Required task >> Write the next part of the passage below on data plots and subsurface formation layers, picking up after its last sentence.

Data plots 608.1-608.3 are examples of static data plots that may be generated by data acquisition tools 602.1-602.3, respectively; however, it should be understood that data plots 608.1-608.3 may also be data plots that are updated in real time. These measurements may be analyzed to better define the properties of the formation(s) and/or determine the accuracy of the measurements and/or for checking for errors. The plots of each of the respective measurements may be aligned and scaled for comparison and verification of the properties.

Static data plot 608.1 is a seismic two-way response over a period of time. Static plot 608.2 is core sample data measured from a core sample of the formation 604. The core sample may be used to provide data, such as a graph of the density, porosity, permeability, or some other physical property of the core sample over the length of the core. Tests for density and viscosity may be performed on the fluids in the core at varying pressures and temperatures. Static data plot 608.3 is a logging trace that provides a resistivity or other measurement of the formation at various depths.

A production decline curve or graph 608.4 is a dynamic data plot of the fluid flow rate over time. The production decline curve provides the production rate as a function of time. As the fluid flows through the wellbore, measurements are taken of fluid properties, such as flow rates, pressures, composition, etc.

Other data may also be collected, such as historical data, user inputs, economic information, and/or other measurement data and other parameters of interest. As described below, the static and dynamic measurements may be analyzed and used to generate models of the subterranean formation to determine characteristics thereof. Similar measurements may also be used to measure changes in formation aspects over time.

The subterranean structure 604 has a plurality of geological formations 606.1-606.4. As shown, this structure has several formations or layers, including a shale layer 606.1, a carbonate layer 606.2, a shale layer 606.3 and a sand layer 606.4. A fault 607 extends through the shale layer 606.1 and the carbonate layer 606.2. The static data acquisition tools are adapted to take measurements and detect characteristics of the formations.

Dataset excerpt >>
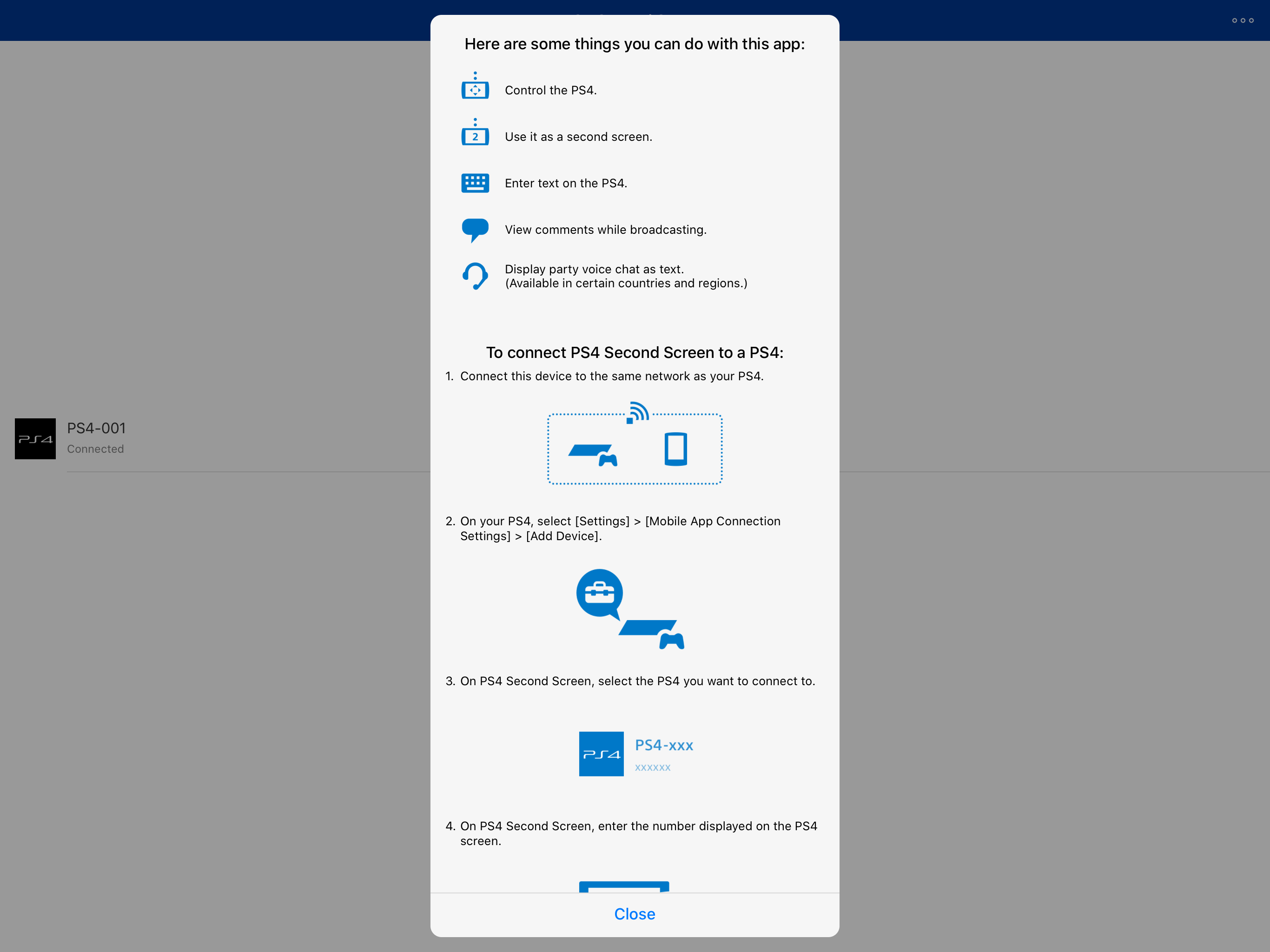Viewport: 1270px width, 952px height.
Task: Click the PS4-xxx sample device name
Action: click(x=664, y=745)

Answer to this task >>
While a specific subterranean formation with specific geological structures is depicted, it will be appreciated that oilfield 600 may contain a variety of geological structures and/or formations, sometimes having extreme complexity. In some locations below the water line, fluid may occupy pore spaces of the formations. Each of the measurement devices may be used to measure properties of the formations and/or its geological features. While each acquisition tool is shown as being in specific locations in oilfield 200, it will be appreciated that one or more types of measurement may be taken at one or more locations across one or more fields or other locations for comparison and/or analysis.

The data collected from various sources, such as the data acquisition tools of FIG. 1F, may then be processed and/or evaluated. Seismic data displayed in static data plot 608.1 from data acquisition tool 602.1 is used by a geophysicist to determine characteristics of the subterranean formations and features. The core data shown in static plot 608.2 and/or log data from well log 608.3 are used by a geologist to determine various characteristics of the subterranean formation. The production data from graph 608.4 is used by the reservoir engineer to determine fluid flow reservoir characteristics. The data analyzed by the geologist, geophysicist and the reservoir engineer may be analyzed using modeling techniques.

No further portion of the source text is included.